Déposée par Christian Baptiste
En discussion depuis le 19 octobre 2025
Question abordée
La justice française protège-t-elle suffisamment les enfants victimes d'inceste parental, ou ses dysfonctionnements conduisent-ils à l'impunité des agresseurs et à la persécution des parents qui cherchent à protéger leurs enfants ?
Présentation du texte
En France, environ 160 000 enfants sont victimes de violences sexuelles chaque année, dont 77 % au sein de la famille. Selon la Commission indépendante sur l'inceste et les violences sexuelles faites aux enfants (CIIVISE, 2023), les auteurs sont des hommes dans 95,2 % des cas, et l'agresseur est souvent le père ou le beau-père.
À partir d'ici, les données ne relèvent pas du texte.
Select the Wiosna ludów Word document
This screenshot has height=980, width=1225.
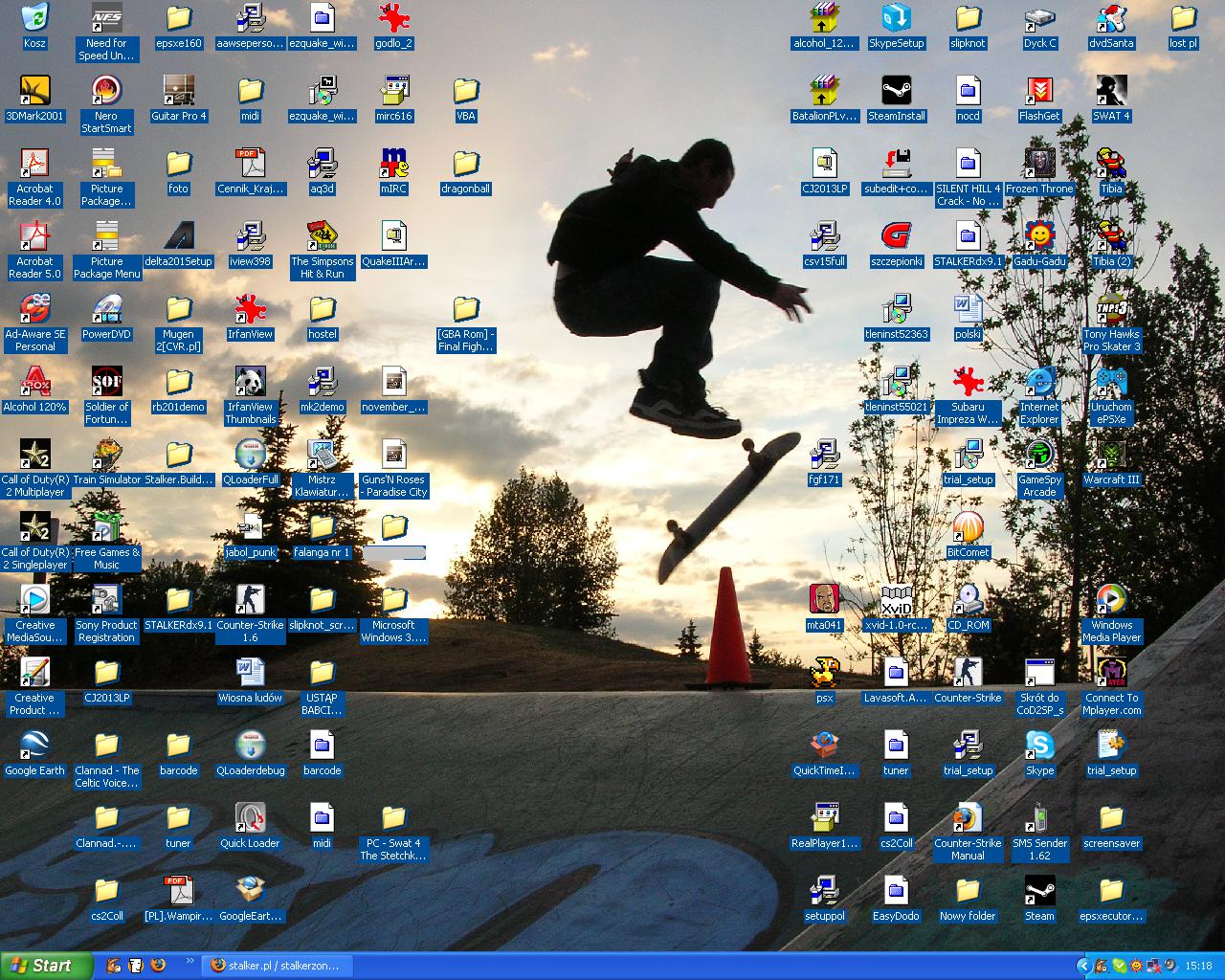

Malgré cette réalité massive, les procédures judiciaires aboutissent rarement à des condamnations, révélant selon les auteurs une défaillance structurelle du système. Ce texte propose la création d'une commission d'enquête parlementaire pour investiguer le traitement judiciaire de l'inceste parental. Le problème central est double : d'un côté, les enfants victimes restent trop souvent en contact avec l'agresseur présumé ; de l'autre, les parents — le plus souvent des mères — qui tentent de les protéger se retrouvent eux-mêmes poursuivis pour « non-présentation d'enfant », voire condamnés à des amendes ou à l'emprisonnement. La proposition s'appuie sur des alertes institutionnelles, notamment du Comité contre la torture des Nations unies (mai 2025) et du Haut Conseil à l'Égalité (2024), ainsi que sur plus de 600 témoignages recueillis par le collectif Incesticide France. Déposée par des parlementaires de gauche (PS, LFI et alliés), elle a fait l'objet de plusieurs amendements adoptés en séance, élargissant son périmètre et portant le nombre de membres de 15 à 30 pour assurer la représentation de tous les groupes politiques. La commission aurait pour mission d'auditionner magistrats, avocats, forces de l'ordre, associations, victimes et experts, puis de formuler des recommandations législatives et réglementaires visant à renforcer la protection des enfants et la sécurité juridique des parents protecteurs.
Crée une commission d'enquête parlementaire de trente membres chargée d'évaluer le traitement judiciaire des violences sexuelles incestueuses parentales, d'examiner la situation des parents protecteurs, d'analyser les dysfonctionnements institutionnels et de formuler des recommandations législatives pour renforcer la protection des enfants victimes d'inceste parental.